**Recorded information:**

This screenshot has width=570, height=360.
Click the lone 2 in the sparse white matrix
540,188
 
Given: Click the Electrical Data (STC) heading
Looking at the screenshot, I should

**Set exercise:** Rewrite the lines above so that every occurrence of "Click" becomes "Tap", with everything else left unchanged.

**Answer to the problem:**
This screenshot has width=570, height=360.
Tap the lone 2 in the sparse white matrix
540,188
 
Given: Tap the Electrical Data (STC) heading
Looking at the screenshot, I should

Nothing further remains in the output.